Records for the exercise
= Beginning of Section =

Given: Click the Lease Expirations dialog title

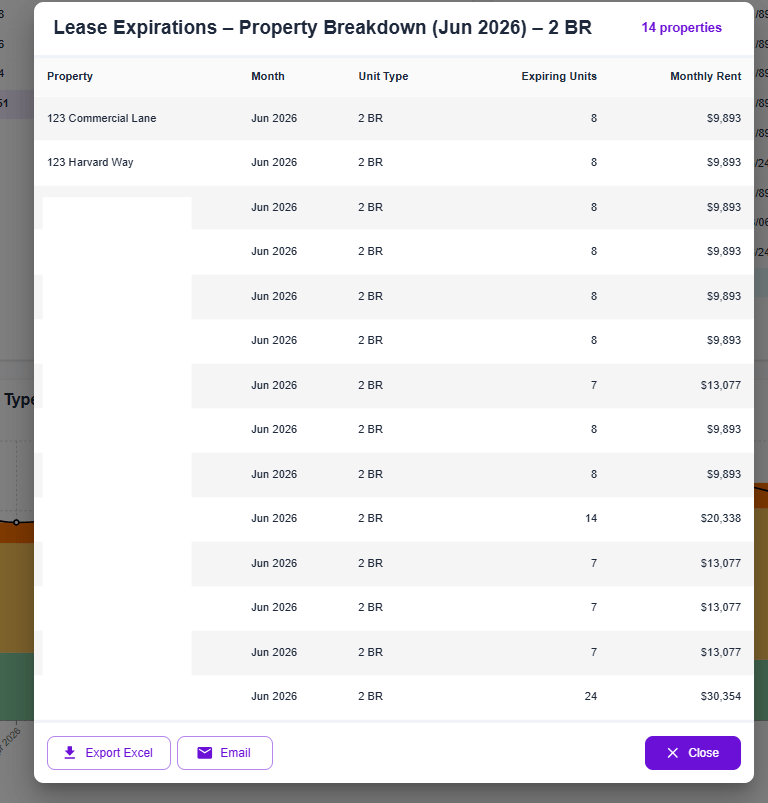Looking at the screenshot, I should pyautogui.click(x=322, y=28).
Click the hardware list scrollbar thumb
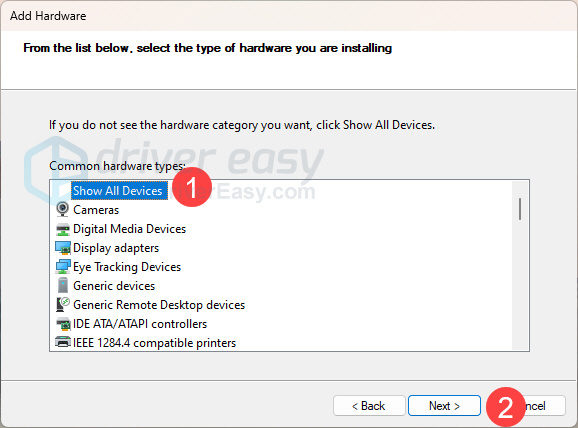Viewport: 578px width, 428px height. [x=520, y=209]
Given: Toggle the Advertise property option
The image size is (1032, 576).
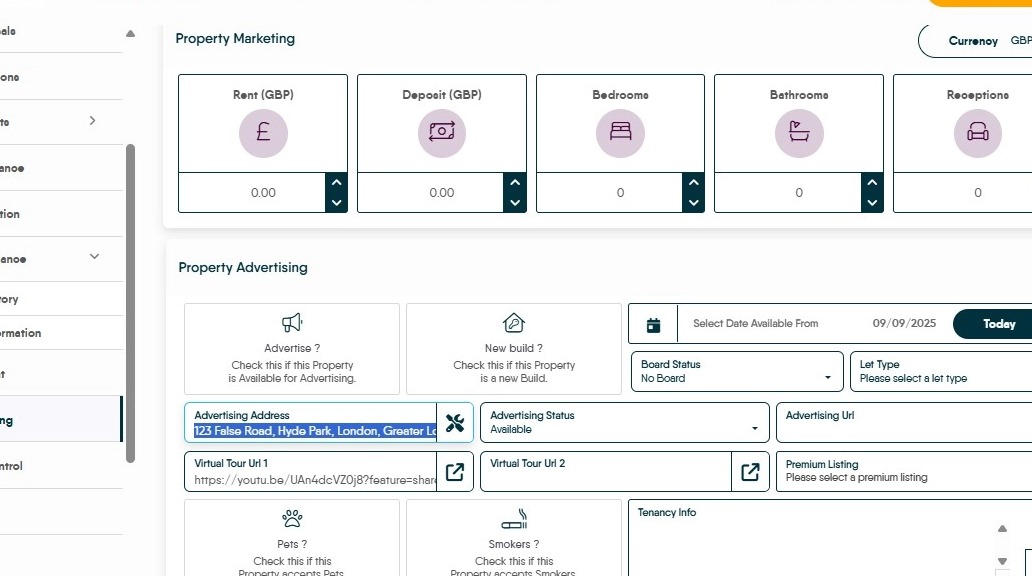Looking at the screenshot, I should point(292,349).
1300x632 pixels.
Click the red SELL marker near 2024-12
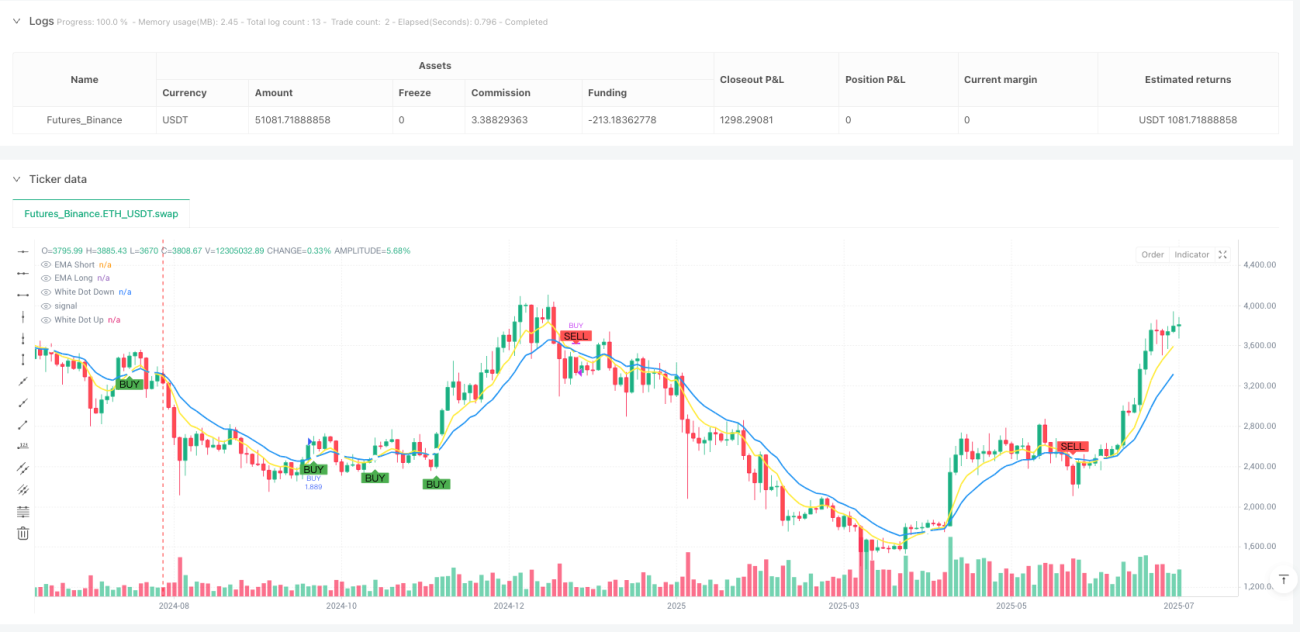point(576,336)
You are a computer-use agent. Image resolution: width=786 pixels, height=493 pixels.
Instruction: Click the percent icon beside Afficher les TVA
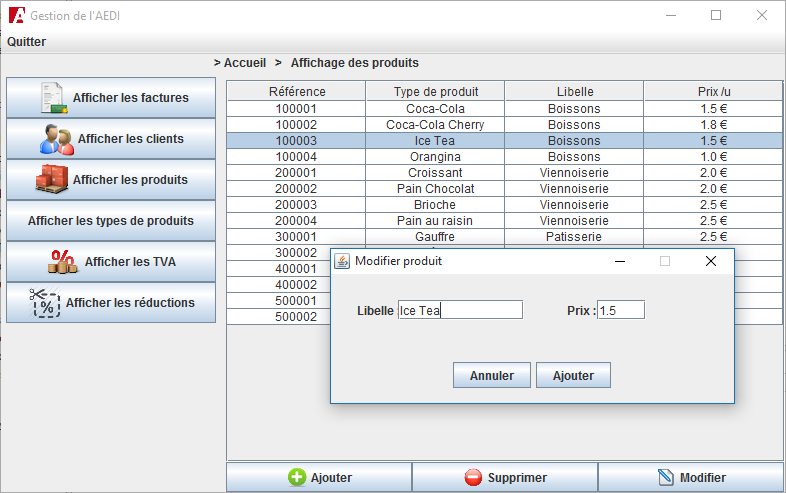click(x=63, y=261)
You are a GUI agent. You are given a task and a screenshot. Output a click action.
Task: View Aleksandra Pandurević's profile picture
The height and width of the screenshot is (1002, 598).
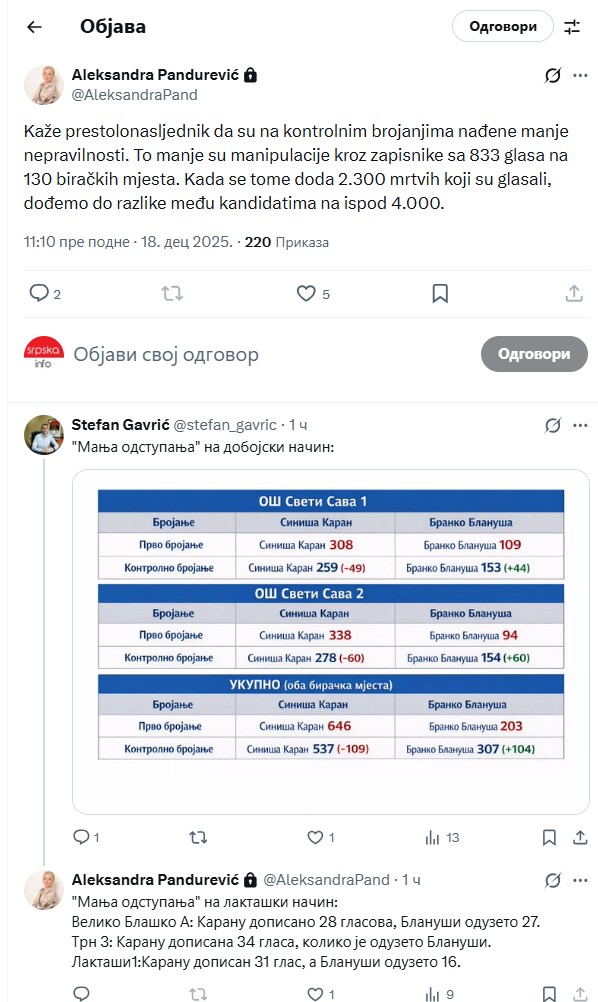pos(41,83)
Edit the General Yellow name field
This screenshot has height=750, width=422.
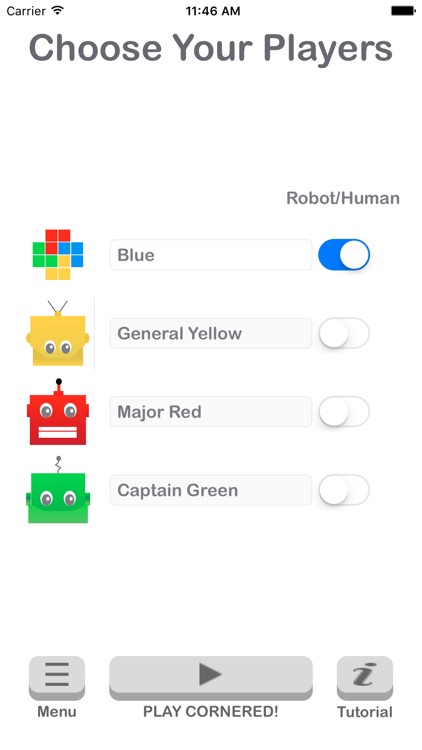(211, 333)
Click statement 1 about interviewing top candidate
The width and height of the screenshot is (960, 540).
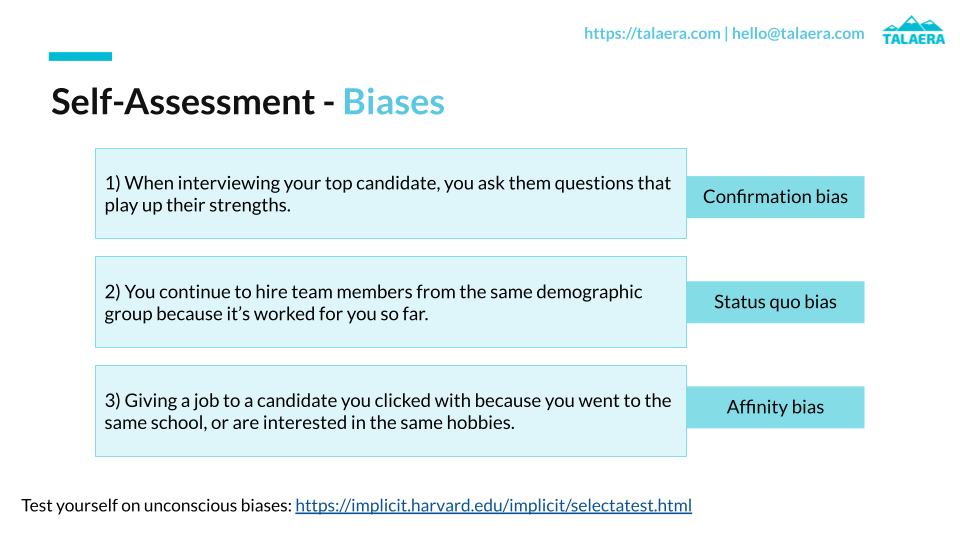click(x=391, y=193)
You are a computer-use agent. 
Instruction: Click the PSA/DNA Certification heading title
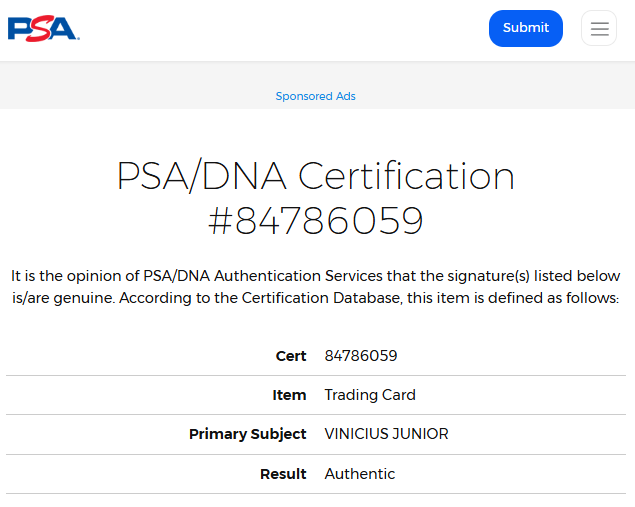pos(316,177)
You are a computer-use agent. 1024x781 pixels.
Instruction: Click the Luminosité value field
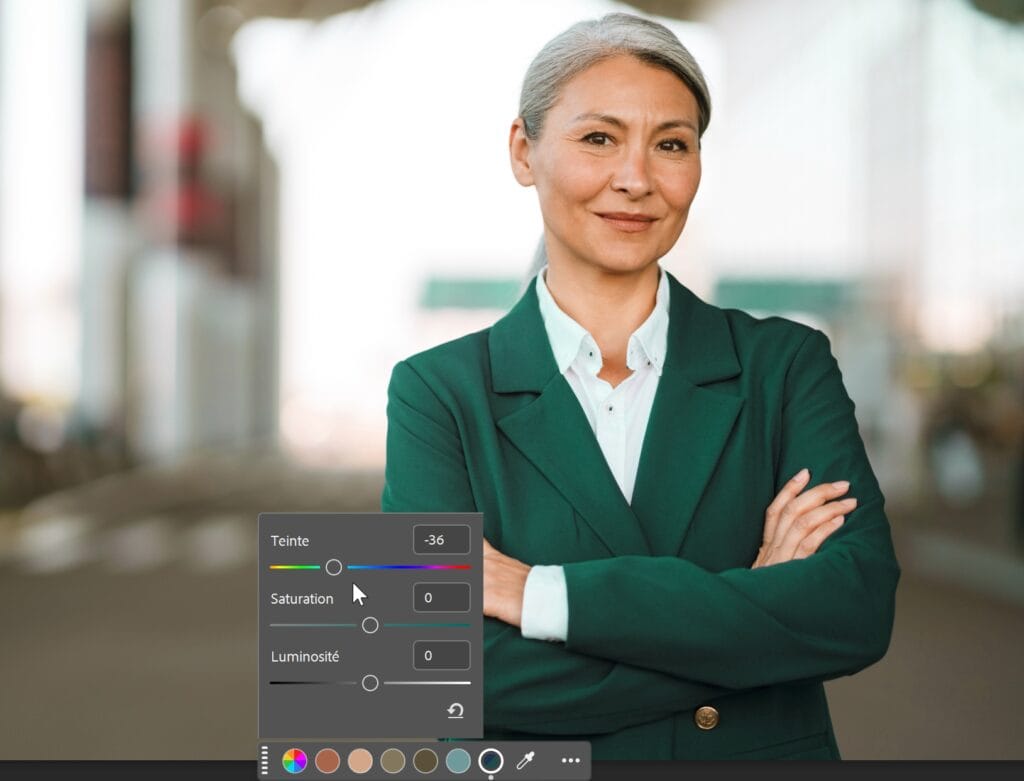440,655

= End of Section =

Your reply should consist solely of the lines from the one containing "Task: View Aleksandra" through the last line of the material, reproduced exactly and without pictures.

Task: View Aleksandra Pandurević's profile picture
The height and width of the screenshot is (1002, 598).
pos(41,83)
Edit the General Yellow name field
This screenshot has height=750, width=422.
(211, 333)
Click statement 1 about interviewing top candidate
The width and height of the screenshot is (960, 540).
click(x=391, y=193)
You are a computer-use agent. 
Instruction: Click the PSA/DNA Certification heading title
pos(316,177)
You are a computer-use agent. 1024x781 pixels.
Instruction: Click the Luminosité value field
440,655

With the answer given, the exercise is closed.